President Barack Obama this afternoon outlined 23 executive actions he says will ensure Americans' safety by curbing gun violence, but admitted the process will be difficult as further measures will need to be taken up on Capitol Hill.
Included in the president's legislative proposals are a universal background check for anyone trying to purchase a firearm, a ban on military-style assault weapons, a 10 round limit on magazines, tougher punishments for those who sell guns to criminals and expanded efforts to study the mental health link to gun violence.
"This is our first task as a society: Keeping our children safe. This is how we will be judged," Obama said.
Among the president's executive orders is a directive that would allow access to data for background checks.
He will also instruct the Centers for Disease Control to study the cause of gun violence and how to prevent it.
Additionally, President Obama said he plans to nominate acting director of Bureau of Alcohol, Tobacco, Firearms, and Explosives B. Todd Jones to head the agency.
The president's orders and proposals come from recommendations made by Vice President Biden's task force.
President Obama said the measures can be accomplished by respecting the Second Amendment while preventing future tragedies such as the Newtown, Connecticut massacre.
He also said the changes will not happen unless the American people demand it.
President Obama's remarks come just a day after Governor Andrew Cuomo approved what's being called the toughest gun law in the nation.
It was passed by the State Assembly on just the second day of the 2013 legislative session.

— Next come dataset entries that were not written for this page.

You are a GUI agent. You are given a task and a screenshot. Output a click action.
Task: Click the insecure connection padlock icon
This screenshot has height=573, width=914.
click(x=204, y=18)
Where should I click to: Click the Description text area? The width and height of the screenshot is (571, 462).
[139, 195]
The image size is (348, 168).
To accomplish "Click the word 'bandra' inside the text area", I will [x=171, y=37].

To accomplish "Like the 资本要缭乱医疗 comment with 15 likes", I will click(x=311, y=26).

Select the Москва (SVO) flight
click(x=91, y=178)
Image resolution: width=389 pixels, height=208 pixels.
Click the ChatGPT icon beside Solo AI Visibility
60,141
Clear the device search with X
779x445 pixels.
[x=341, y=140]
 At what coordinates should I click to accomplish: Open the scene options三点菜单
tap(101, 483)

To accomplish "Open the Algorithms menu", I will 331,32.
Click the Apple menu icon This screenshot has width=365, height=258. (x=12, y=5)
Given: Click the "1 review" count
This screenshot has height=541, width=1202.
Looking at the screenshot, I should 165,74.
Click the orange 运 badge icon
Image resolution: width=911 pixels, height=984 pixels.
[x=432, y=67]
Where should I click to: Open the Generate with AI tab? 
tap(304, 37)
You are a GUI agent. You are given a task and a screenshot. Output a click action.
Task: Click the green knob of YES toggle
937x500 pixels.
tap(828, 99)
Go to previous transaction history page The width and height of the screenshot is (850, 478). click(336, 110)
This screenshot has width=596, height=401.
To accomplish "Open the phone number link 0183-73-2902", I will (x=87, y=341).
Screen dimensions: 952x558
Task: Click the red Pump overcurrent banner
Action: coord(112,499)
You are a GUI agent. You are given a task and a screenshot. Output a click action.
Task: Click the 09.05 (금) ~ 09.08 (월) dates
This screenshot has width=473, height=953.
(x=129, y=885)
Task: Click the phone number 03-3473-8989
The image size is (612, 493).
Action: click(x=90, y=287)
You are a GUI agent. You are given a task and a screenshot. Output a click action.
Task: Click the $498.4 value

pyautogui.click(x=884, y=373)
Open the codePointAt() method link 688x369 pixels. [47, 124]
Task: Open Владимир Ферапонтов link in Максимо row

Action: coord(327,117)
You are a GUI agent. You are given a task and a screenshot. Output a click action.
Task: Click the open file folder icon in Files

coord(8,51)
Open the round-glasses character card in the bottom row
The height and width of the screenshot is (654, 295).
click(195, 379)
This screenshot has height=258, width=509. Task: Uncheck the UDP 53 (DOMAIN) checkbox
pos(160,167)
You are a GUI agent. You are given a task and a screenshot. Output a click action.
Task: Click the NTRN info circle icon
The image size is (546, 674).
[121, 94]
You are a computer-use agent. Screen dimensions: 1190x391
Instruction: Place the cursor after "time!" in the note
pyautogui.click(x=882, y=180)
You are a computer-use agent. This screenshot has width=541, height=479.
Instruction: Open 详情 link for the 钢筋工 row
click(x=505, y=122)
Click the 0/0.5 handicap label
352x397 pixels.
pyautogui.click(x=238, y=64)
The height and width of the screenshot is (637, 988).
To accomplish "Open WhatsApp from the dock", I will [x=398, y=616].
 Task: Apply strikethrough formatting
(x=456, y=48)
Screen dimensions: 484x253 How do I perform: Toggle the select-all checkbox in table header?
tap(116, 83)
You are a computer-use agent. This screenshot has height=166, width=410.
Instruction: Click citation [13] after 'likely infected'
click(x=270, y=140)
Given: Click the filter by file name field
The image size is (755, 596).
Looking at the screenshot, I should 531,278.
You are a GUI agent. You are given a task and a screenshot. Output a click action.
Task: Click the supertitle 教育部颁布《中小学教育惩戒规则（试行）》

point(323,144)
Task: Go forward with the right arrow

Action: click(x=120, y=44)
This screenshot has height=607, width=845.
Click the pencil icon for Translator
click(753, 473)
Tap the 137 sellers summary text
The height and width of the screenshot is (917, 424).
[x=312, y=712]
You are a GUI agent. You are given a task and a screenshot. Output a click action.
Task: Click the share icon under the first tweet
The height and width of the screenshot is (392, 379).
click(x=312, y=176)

The sweeping package expands the current assault weapon ban by changing the definition of what is considered an assault weapon.
It limits the size of gun magazines to seven bullets and closes the so-called gun show loophole by requiring background checks for private gun sales.
It also contains tougher penalties for those who use illegal guns in a crime, and expands Kendra's Law, allowing judges to require treatment for people with mental illness.
"Let's at least learn from what's happened. Let's at least be able to say to people yes, we went through terrible situations, but we saw, we learned, we responded, and we acted and we're doing something about it. We are not victims, we can strike back, we can defend ourselves, but we're going to do it intelligently," Cuomo said.
Owners of previously legal semi-automatic rifles will be allowed to keep their weapons but will have to register them within one year.
Those weapons cannot be re-sold.
Mayor Michael Bloomberg praised the new law, saying it's a move in the right direction.
Gun rights advocates say it will do nothing to prevent violence while only hurting law abiding gun owners.